» BRIEF
The output must match the entries below exactly.

» Stored data
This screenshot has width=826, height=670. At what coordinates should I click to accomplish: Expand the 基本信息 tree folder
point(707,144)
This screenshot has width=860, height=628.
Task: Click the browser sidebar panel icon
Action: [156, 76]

» RESPONSE TO THIS TASK
This screenshot has width=826, height=670. At what coordinates should I click to accomplish: Expand the 基本信息 tree folder
point(707,144)
This screenshot has width=860, height=628.
Task: Click the browser sidebar panel icon
Action: [156, 76]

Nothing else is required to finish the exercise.